Problem description → Your answer must be the full set of records, repeated exactly.

─── Task material

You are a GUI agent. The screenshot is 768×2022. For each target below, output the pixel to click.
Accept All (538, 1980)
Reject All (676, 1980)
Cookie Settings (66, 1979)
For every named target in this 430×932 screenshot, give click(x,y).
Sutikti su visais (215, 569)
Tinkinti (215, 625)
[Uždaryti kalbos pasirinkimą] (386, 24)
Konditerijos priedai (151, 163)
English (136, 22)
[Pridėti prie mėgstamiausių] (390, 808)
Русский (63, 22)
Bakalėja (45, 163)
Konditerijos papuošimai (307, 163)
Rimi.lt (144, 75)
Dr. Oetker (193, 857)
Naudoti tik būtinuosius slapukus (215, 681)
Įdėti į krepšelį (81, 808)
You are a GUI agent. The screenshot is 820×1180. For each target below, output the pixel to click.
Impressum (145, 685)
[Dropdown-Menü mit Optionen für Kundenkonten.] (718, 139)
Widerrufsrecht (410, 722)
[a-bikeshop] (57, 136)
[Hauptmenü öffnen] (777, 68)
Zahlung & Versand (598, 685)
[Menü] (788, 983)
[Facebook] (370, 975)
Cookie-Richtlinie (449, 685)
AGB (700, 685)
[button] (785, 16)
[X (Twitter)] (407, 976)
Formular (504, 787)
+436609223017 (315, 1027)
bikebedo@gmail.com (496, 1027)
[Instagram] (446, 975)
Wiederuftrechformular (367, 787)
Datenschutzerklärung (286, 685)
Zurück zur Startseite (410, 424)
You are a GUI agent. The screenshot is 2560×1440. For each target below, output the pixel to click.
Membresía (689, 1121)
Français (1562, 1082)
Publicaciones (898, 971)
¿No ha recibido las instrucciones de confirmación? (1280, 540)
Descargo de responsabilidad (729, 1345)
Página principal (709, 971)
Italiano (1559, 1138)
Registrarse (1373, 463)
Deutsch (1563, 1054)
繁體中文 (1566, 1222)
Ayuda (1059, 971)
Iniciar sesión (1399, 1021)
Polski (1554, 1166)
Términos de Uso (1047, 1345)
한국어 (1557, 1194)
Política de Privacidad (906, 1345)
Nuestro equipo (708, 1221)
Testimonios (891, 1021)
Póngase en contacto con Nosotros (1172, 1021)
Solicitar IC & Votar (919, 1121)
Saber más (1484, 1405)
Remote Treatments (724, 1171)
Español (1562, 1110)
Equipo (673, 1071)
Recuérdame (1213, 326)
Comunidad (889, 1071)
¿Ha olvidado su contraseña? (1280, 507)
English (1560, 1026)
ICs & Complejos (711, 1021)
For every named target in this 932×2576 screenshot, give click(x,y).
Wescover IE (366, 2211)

──────

Written answer →
You are a GUI agent. The screenshot is 768×2022. For each target below, output the pixel to click.
Accept All (538, 1980)
Reject All (676, 1980)
Cookie Settings (66, 1979)
For every named target in this 430×932 screenshot, give click(x,y).
Sutikti su visais (215, 569)
Tinkinti (215, 625)
[Uždaryti kalbos pasirinkimą] (386, 24)
Konditerijos priedai (151, 163)
English (136, 22)
[Pridėti prie mėgstamiausių] (390, 808)
Русский (63, 22)
Bakalėja (45, 163)
Konditerijos papuošimai (307, 163)
Rimi.lt (144, 75)
Dr. Oetker (193, 857)
Naudoti tik būtinuosius slapukus (215, 681)
Įdėti į krepšelį (81, 808)
You are a GUI agent. The screenshot is 820×1180. For each target below, output the pixel to click.
Impressum (145, 685)
[Dropdown-Menü mit Optionen für Kundenkonten.] (718, 139)
Widerrufsrecht (410, 722)
[a-bikeshop] (57, 136)
[Hauptmenü öffnen] (777, 68)
Zahlung & Versand (598, 685)
[Menü] (788, 983)
[Facebook] (370, 975)
Cookie-Richtlinie (449, 685)
AGB (700, 685)
[button] (785, 16)
[X (Twitter)] (407, 976)
Formular (504, 787)
+436609223017 (315, 1027)
bikebedo@gmail.com (496, 1027)
[Instagram] (446, 975)
Wiederuftrechformular (367, 787)
Datenschutzerklärung (286, 685)
Zurück zur Startseite (410, 424)
You are a GUI agent. The screenshot is 2560×1440. For each target below, output the pixel to click.
Membresía (689, 1121)
Français (1562, 1082)
Publicaciones (898, 971)
¿No ha recibido las instrucciones de confirmación? (1280, 540)
Descargo de responsabilidad (729, 1345)
Página principal (709, 971)
Italiano (1559, 1138)
Registrarse (1373, 463)
Deutsch (1563, 1054)
繁體中文 (1566, 1222)
Ayuda (1059, 971)
Iniciar sesión (1399, 1021)
Polski (1554, 1166)
Términos de Uso (1047, 1345)
한국어 (1557, 1194)
Política de Privacidad (906, 1345)
Nuestro equipo (708, 1221)
Testimonios (891, 1021)
Póngase en contacto con Nosotros (1172, 1021)
Solicitar IC & Votar (919, 1121)
Saber más (1484, 1405)
Remote Treatments (724, 1171)
Español (1562, 1110)
Equipo (673, 1071)
Recuérdame (1213, 326)
Comunidad (889, 1071)
¿Ha olvidado su contraseña? (1280, 507)
English (1560, 1026)
ICs & Complejos (711, 1021)
For every named target in this 932×2576 screenshot, give click(x,y).
Wescover IE (366, 2211)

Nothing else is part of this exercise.